Data Mining ... Quick Linear Models Project

  1. Select the Data Mining tab.
  2. In the Tools group, click Workspaces.
  3. From the General Classifier (Trees and Clusters) submenu or the General Modeler and Multivariate Explorer submenu, select Quick Linear Models Project to display a project workspace (template) with several prearranged nodes for the following tasks:
    • Fitting a linear model to a regression problem (with a continuous dependent variable)
    • Automatically generating deployment information (for predicting new observations)

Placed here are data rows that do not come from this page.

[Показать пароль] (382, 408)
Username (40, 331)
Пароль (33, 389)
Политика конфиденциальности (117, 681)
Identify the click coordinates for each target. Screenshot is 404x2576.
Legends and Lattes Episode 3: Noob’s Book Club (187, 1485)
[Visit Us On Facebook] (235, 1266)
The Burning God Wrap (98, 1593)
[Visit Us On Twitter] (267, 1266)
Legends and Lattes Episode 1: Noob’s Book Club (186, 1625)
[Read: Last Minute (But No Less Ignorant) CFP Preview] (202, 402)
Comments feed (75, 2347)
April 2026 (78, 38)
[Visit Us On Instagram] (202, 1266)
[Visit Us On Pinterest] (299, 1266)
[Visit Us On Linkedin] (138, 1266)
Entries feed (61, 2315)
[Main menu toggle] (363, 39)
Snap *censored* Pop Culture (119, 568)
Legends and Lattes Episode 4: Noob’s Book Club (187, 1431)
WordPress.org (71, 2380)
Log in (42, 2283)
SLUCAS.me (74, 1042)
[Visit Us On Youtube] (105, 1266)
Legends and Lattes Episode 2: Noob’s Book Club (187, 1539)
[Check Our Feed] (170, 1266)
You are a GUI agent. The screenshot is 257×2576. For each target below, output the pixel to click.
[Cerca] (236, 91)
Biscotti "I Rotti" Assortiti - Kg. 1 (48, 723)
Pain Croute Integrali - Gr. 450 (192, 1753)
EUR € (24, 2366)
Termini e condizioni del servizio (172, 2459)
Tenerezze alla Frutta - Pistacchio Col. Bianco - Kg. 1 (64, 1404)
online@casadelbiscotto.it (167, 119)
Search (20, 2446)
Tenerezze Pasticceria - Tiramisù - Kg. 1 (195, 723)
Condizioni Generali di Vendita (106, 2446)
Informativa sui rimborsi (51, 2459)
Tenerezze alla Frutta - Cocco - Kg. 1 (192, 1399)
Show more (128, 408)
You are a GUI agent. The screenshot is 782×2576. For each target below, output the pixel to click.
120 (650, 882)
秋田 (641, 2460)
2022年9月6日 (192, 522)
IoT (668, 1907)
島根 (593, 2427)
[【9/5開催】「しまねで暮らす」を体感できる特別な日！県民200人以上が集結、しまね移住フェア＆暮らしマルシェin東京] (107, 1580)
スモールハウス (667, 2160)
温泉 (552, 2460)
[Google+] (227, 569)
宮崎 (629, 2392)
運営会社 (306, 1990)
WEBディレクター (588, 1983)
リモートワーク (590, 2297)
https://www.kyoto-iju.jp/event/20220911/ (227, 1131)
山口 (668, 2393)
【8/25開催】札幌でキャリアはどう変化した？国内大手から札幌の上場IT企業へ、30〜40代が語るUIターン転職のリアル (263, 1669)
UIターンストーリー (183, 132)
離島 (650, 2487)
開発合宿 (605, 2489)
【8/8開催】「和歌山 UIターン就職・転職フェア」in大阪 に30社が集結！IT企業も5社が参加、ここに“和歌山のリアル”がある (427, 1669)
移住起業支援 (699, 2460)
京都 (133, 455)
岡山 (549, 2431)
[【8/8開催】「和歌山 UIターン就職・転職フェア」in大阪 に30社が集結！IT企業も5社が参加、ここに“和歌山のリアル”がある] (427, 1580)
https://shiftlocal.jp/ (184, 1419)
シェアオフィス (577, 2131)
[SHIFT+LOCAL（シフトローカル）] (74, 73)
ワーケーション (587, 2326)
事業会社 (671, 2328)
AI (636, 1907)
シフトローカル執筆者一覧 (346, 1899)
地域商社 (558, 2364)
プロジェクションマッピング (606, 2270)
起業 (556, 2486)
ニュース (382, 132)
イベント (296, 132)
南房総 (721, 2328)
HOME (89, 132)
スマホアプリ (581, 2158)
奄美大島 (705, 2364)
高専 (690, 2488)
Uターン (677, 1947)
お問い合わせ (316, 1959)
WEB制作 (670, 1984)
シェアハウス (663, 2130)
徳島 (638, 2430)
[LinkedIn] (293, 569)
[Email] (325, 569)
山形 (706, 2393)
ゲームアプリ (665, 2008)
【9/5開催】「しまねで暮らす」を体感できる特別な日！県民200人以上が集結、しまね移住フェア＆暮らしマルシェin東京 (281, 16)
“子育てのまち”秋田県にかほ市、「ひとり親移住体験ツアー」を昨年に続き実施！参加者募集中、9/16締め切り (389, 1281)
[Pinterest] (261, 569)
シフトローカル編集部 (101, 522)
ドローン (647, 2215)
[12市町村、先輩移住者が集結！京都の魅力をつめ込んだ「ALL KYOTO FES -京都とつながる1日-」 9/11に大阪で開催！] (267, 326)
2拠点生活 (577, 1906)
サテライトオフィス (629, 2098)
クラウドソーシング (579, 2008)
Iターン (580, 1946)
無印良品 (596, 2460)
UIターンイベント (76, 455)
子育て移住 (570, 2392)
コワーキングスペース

This project can be further augmented to include any of the nodes available in the Regression Modeling and Multivariate Exploration folder of the Node Browser (for fitting models and automatically generating deployment information), or using other nodes available in Statistica Data Miner.

See Data Mining with Statistica, in particular the topic, Structure and User Interface of Statistica Data Miner for additional details; see also the Statistica Data Miner, Example 3: Predictive Data Mining and Deployment for a Continuous Output Variable).

To use the prearranged project as-is:

  1. Select a data source
  2. Specify the continuous dependent variable and the continuous and categorical predictor variables.
  3. Connect the input data to the node labeled Split Input Data into Training and Testing Samples.
  4. Run the project.

To predict new values based on the fitted linear model:

  1. Connect a data file with new observations to the project.
  2. Select the same variables as before (even if no valid values are available for the continuous dependent variable).
  3. Mark the input data as data for deployment by selecting the option Data for deployment project. Do not re-estimate models on the Select Dependent Variables and Predictors dialog.
  4. Connect the new input data source to the node labeled Compute Best Prediction From all Models.
  5. Run that node or update (Run) the entire project.

For a step-by-step example of this process, see Example 3: Predictive Data Mining and Deployment for a Continuous Output Variable.